En el Chile que imagino desde el lugar del deseo aprovecho esta diferencia. Hablando desde el deseo y no desde la utopía, no fantaseo un orden sino un flujo: deseo de un país embarcado en el torrente de un devenir donde se abren fisuras en que la realidad ya no es lo que se presumía. Estos deseos tienen más que ver con revueltas que con revoluciones. En la escena de su actualización, el deseo –ese que yo imagino o desde el que imagino–, hay desborde y descentramiento. No está sometido al imperativo de edificar ni de disolver. Atrae por su pálpito y efecto de apertura.
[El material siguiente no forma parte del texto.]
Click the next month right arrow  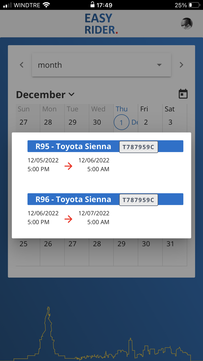pyautogui.click(x=181, y=65)

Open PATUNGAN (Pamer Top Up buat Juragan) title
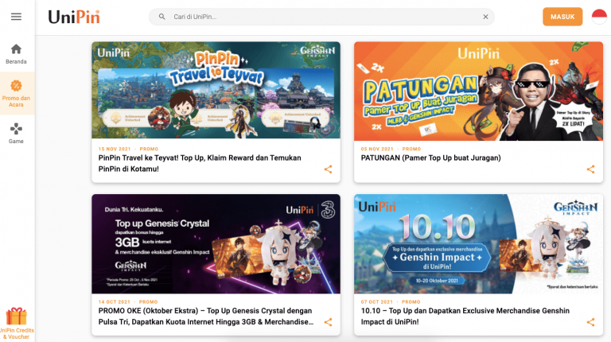[430, 157]
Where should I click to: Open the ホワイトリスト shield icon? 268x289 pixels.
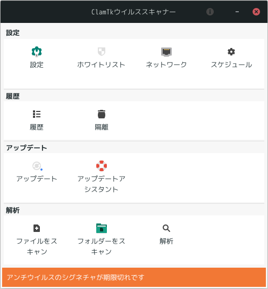click(102, 51)
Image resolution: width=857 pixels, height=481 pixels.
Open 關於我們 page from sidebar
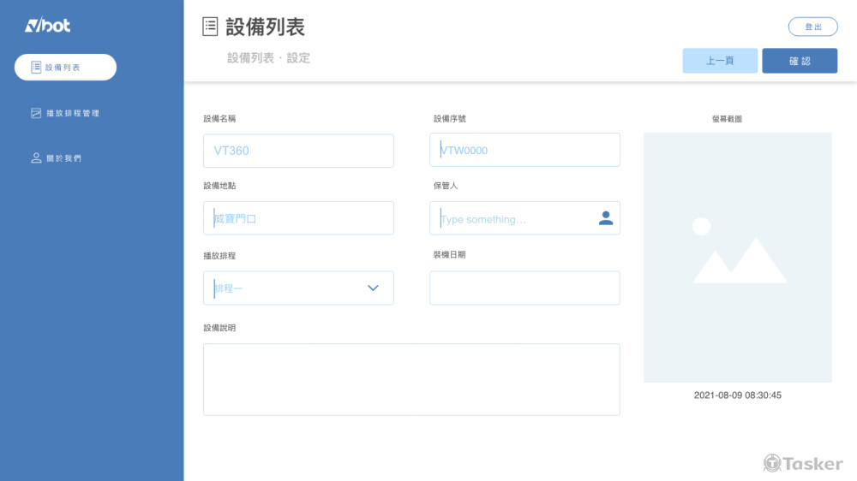(x=64, y=158)
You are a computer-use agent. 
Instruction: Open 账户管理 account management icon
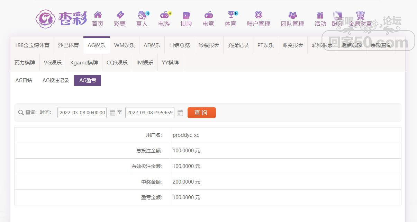tap(258, 15)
Pero más allá de la energía misma, el deseo tiene contenidos ¿Cuáles son, en mi país imaginado, esos objetos de deseo? Pienso en cinco vectores de progresividad para proyectar Chile desde esta voluntad deseante: justicia social progresiva en las distintas esferas distributivas, empatía progresiva en círculos que se amplían, secularización progresiva en las costumbres y gustos, libertades civiles y políticas progresivas y sostenibilidad ecológica progresiva. No es el punto, ahora, explicar cada uno de estos vectores. Insisto, más bien, en la idea de progresividad, que desde la perspectiva del deseo tiene más de febril que de fabril. No connota gradualidad. Incluye el desborde y la agitación: combustión de una sociedad prendida y que no deja de pensarse a sí misma como objeto de deseo. Progresivo, no progresista. Un Chile abierto de mente hasta el desgarro, con sus potencias bien repartidas en todo sentido (desde el conocimiento y el poder hasta el bienestar y el reconocimiento), limpio en el aire y frugal de espíritu, aventurado en reinventar formas de habitar y producir, extravertido, entusiasta con la excentricidad, impregnado de buena onda.
Este deseo de progresividades puede sonar cándido a oídos que se precian de críticos y de realistas. Falta colgarle broches consagrados: ¿dónde está la participación, la democracia, el sentido de pertenencia, la solidaridad, la prosperidad económica, los equilibrios macro, el Estado social? Adhiero, por supuesto, a todo esto. Pero lo hago más desde la convicción que desde el estómago, desde el acervo de los valores más que desde el flujo de los deseos.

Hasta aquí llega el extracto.